From Zoom to Campus, Students Noticing New Academic Challenges

Photo+courtesy+of+Alexis+Weiss

Photo courtesy of Alexis Weiss

Alexis Weiss, Reporter

This past year of online school with one-semester long courses, flexible deadlines, and the ability to cheat, has left students unprepared and struggling to pass classes this year back on campus.  Some teachers are also finding that students are behind in topics they should already have mastered. 

Last year, Novato High implemented a 4×4 schedule, which turned year-long classes into semester-long classes. This means​ the concepts that students learned the first semester haven’t been reviewed in months.

“I don’t remember anything from English or History because I took them my first semester,” NHS junior Clark Schutz said. 

Junior Molly Wiens agreed. 

“Going into Spanish-4 a year after taking Spanish 3 online has been difficult as we missed out on so much of the communication component of the class last year,” Wiens said.

Another reason students are falling behind is because of the accelerated pace of the class, which prevented all the material from being covered. Students are now finding there were holes in the curriculum. 

“The at-home environment of last year was so much easier… [Now] everyone is so under-prepared,” junior Zane Marchi said. “It feels like we are doing catch-up work in class.” 

Many students agreed. 

“I think with online school, we all got used to having two classes a day and teachers weren’t expecting as much out of us, given the circumstances,” Wiens said.

And while the schedule impacted student learning, Zooming into every class also made it challenging to understand what was going on. Many students found it easy to tune out what was happening on their screen and find other distractions while at home. 

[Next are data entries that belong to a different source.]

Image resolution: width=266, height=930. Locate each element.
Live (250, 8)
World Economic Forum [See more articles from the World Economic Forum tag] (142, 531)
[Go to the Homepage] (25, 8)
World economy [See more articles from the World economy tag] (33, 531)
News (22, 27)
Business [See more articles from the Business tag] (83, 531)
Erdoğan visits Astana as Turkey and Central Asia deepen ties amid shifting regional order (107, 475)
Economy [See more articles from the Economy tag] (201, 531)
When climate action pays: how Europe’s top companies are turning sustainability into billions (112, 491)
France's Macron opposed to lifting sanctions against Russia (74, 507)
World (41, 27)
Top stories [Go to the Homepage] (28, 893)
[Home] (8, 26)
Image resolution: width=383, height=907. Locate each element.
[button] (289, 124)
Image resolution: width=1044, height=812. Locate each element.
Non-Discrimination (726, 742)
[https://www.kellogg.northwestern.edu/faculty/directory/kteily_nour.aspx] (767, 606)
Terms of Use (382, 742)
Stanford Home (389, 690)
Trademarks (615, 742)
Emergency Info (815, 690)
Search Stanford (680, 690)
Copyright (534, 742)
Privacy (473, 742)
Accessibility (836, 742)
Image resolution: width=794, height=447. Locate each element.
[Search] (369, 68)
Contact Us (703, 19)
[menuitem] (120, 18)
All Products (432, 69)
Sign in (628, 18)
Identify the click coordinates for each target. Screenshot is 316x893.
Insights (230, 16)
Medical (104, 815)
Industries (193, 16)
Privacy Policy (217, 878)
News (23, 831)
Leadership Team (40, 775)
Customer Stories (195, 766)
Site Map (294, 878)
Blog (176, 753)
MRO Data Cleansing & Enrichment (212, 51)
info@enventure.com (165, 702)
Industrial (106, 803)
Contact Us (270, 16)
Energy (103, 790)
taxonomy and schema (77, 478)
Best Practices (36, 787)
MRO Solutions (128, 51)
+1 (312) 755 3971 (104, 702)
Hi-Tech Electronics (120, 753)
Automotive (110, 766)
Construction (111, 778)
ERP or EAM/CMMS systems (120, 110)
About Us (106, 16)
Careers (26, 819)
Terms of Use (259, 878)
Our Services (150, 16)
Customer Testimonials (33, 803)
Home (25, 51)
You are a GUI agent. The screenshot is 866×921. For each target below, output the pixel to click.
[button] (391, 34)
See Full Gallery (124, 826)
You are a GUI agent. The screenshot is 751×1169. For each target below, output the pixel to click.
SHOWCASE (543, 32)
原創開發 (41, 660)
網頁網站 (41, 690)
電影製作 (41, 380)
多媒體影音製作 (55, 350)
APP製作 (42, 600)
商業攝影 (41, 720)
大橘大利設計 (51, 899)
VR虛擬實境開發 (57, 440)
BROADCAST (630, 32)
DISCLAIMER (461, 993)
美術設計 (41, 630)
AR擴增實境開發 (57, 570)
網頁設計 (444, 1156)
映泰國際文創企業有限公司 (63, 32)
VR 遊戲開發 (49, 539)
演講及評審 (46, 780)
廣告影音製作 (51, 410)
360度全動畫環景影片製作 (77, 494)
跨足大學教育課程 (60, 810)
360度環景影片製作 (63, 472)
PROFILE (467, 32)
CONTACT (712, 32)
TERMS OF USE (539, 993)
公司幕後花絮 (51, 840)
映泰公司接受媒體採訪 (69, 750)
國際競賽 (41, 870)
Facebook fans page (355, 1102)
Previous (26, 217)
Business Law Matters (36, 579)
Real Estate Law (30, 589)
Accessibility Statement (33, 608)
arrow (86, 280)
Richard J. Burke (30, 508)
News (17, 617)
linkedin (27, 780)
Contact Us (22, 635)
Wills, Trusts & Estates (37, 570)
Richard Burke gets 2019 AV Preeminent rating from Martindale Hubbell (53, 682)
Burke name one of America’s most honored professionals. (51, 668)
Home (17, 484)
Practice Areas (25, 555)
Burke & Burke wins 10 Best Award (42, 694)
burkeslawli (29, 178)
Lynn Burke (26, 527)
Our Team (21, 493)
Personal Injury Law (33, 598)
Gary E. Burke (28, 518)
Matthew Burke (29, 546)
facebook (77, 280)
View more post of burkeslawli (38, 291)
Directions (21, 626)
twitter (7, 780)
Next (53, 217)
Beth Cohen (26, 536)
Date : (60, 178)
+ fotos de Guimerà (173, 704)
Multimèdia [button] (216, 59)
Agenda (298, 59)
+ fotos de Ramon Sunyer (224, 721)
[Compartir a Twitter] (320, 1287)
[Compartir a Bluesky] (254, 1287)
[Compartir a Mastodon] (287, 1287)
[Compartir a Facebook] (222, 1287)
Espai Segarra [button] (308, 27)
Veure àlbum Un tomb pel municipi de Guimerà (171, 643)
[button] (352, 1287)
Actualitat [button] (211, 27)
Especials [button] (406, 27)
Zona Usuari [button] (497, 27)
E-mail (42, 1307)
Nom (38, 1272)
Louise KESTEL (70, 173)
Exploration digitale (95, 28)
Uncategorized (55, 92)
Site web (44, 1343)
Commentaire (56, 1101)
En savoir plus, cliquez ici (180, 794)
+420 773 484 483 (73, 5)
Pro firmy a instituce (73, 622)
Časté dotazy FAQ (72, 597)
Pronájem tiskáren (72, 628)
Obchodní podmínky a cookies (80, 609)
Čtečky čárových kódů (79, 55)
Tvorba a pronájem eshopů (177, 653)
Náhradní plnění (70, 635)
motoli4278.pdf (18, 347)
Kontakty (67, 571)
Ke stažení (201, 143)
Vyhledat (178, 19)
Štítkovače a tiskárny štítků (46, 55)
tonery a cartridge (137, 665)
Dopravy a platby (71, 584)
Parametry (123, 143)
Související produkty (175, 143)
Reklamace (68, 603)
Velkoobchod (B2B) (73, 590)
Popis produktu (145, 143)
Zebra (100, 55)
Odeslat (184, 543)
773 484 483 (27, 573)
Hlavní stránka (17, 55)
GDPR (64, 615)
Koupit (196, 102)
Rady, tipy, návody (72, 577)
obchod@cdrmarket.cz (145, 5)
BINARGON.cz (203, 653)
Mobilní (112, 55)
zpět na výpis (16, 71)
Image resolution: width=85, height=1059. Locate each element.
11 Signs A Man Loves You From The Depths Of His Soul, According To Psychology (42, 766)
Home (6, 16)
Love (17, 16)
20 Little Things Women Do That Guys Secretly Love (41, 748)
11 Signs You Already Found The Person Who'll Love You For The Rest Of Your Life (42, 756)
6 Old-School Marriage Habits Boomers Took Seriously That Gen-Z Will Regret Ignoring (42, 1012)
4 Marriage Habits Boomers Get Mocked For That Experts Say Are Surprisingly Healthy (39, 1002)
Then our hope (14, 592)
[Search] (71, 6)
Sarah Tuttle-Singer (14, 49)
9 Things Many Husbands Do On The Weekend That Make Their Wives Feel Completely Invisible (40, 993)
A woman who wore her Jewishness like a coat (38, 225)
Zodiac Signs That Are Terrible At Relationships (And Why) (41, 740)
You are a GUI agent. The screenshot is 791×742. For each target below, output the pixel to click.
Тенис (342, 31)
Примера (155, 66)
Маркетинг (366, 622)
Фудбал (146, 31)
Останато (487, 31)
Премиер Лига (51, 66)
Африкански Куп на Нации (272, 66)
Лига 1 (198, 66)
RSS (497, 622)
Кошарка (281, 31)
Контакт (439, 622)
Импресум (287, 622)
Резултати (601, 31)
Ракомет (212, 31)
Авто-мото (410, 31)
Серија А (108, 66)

When asked if they felt like online school prepared them for this year, almost every student interviewed said “no.” 

“Online school 100% didn’t prepare me for junior year,” Novato High School junior Taylor Wong explained. “I respect how lenient teachers were last year, given the circumstances, but with the new year, I feel very overwhelmed with my classes… [teachers] did their best teaching the full curriculum in a semester, but the workload has been substantially harder and larger than last year.”

Teachers feel the same way after seeing kids walk into their classes unable to perform tasks they should have mastered last year. 

Novato High School math teacher David Blair shared his opinion. 

“In my pre-calculus class, we talk about circles, and circles were one of the things that we had to cut out of geometry last year,” said Blair. “So I don’t blame the students.” 

He went on to describe why he thinks students are falling behind. 

“I think human nature kicks in at some point when it’s just too easy to get answers from friends and look answers up online. I think we all probably would have done it if we had been in the same space and I don’t know if there was any way to stop that,” he said. “And first off, when they made classes double periods, they weren’t really double. Double periods would have been 100 minutes, and they were 90. Second of all, it’s online, and third, sitting and learning for anybody at any age for 90 minutes is not an easy task.”

So are students underprepared for this year or did they get into habits that were so different from in-person school, that they just need to retrain those learning muscles now that they’re back? 

The answer is both. 

From material being cut out of the curriculum to students finding easier ways around assignments to shorter class times and it all being online, students are struggling to find their way again throughout this recent transition back to campus.